Впрочем, дело было не только в личных качествах ректора. Старомодное высокое англиканство, за которое он упрямо цеплялся, в некотором смысле сидело в печенках у всех прихожан. Дух времени оставлял священнику, желавшему сохранить свою паству, лишь два пути. Либо чистый и ясный (точнее, чистый и неясный) англокатолицизм[10 - Наиболее консервативное направление в англиканской церкви.]; либо (для отчаянных модернистов, попиравших традиции) благодушные проповеди, утверждающие отсутствие ада и равенство всех хороших религий. Ректор не одобрял ни того ни другого. С одной стороны, он питал глубочайшее презрение к англокатолицизму. Это поветрие – он называл его «римской лихорадкой» – прошло мимо него, ничуть не затронув. С другой стороны, он был чересчур «высок» для своих старших прихожан. Время от времени он нагонял на них жути, произнося страшное слово «католики», не только в освященных традицией символах веры, но и в своих проповедях. Кроме того, паства год за годом редела естественным образом, и первыми уходили самые лучшие. Лорд Покторн из Покторн-корта, владевший пятой частью графства, мистер Ливис, отошедший от дел торговец кожей, сэр Эдвард Хьюсон из Крэбтри-холла, а также мелкое дворянство, разъезжавшее в автомобилях, – все они покинули приход Св. Этельстана. Большинство из них ездили по утрам в воскресенье за пять миль, в Миллборо, городок с пятитысячным населением и двумя церквями: Св. Эдмунда и Св. Ведекинда. Первая из них была модернистской (над алтарем красовался текст «Иерусалима» Уильяма Блейка, а причастное вино подавалось в бокалах), а вторая – англокатолической и вела нескончаемую подковерную войну с епископом. Однако председатель «Консервативного клуба Найп-хилла», мистер Кэмерон, перешел в римокатоличество, и дети его с головой окунулись в литературное движение РК. Поговаривали, что они учили своего попугая католической максиме: «Extra ecclesiam nulla salus»[11 - Лат. «Вне церкви нет спасения».]. В сущности, Св. Этельстан растерял всех своих прихожан, обладавших каким-никаким общественным положением, кроме мисс Мэйфилл из Гранджа. Большую часть своих денег она отписала церкви – так она говорила; тем не менее в ящик для пожертвований никогда не клала больше шестипенсовика, и было похоже, что она собирается жить вечно.

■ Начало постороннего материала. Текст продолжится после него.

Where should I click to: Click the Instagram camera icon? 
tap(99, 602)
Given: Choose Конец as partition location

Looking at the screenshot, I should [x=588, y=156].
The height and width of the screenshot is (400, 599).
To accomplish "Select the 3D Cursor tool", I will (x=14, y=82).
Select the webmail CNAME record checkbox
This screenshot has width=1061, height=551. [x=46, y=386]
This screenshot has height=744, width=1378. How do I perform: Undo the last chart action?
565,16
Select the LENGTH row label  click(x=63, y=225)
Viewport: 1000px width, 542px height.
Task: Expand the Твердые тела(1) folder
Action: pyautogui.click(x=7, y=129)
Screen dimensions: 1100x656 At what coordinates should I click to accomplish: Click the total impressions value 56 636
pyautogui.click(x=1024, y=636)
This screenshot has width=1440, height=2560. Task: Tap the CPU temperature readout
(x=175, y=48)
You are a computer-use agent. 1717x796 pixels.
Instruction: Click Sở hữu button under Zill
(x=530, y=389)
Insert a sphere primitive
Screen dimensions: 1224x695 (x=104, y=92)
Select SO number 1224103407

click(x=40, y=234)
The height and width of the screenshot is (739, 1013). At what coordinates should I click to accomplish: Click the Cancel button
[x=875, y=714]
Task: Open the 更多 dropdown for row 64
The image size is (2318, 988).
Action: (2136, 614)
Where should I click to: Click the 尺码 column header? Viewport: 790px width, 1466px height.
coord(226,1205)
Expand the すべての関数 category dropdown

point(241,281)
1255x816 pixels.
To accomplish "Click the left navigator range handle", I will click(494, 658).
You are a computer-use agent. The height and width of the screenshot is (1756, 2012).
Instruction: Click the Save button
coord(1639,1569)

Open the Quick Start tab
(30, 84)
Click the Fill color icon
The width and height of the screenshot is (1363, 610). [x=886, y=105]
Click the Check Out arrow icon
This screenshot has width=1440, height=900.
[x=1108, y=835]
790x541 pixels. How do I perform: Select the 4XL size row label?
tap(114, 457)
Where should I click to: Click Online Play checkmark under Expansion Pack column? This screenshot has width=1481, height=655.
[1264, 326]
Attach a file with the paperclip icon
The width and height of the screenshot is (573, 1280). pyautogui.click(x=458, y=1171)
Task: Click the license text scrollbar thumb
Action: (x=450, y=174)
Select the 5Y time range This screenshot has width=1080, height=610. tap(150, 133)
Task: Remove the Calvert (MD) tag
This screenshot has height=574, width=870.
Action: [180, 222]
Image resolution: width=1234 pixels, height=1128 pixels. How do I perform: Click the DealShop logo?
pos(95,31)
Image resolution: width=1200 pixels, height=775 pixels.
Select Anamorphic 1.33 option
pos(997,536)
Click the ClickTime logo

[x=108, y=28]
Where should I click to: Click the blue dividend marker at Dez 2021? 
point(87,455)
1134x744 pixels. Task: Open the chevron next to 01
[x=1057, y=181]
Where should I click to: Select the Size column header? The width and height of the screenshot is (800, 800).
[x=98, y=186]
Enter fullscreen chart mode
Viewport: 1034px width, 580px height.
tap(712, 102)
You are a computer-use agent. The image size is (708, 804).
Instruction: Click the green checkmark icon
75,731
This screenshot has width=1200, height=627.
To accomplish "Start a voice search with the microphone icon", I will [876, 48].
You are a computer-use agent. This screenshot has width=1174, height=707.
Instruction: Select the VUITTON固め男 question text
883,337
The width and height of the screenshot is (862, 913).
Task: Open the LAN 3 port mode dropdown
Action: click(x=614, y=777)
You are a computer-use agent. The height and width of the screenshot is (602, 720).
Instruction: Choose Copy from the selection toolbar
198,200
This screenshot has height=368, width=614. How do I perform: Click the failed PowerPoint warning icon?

Первые десять минут отец и дочь завтракали в полной тишине. Дороти никак не могла набраться храбрости заговорить (несомненно, следовало завести хоть какой-нибудь разговор прежде, чем поднимать вопрос денег), но ректор был не из тех людей, кого легко вовлечь в светскую беседу. Периодически он настолько уходил в себя, что просто не слышал, когда к нему обращались; зато иногда он бывал чересчур внимателен к словам собеседника и отмечал, с досадой в голосе, что не услышал ничего достойного внимания. Вежливые банальности – такие, как разговоры о погоде, – обычно вызывали у него сарказм. И все же Дороти решила начать с погоды.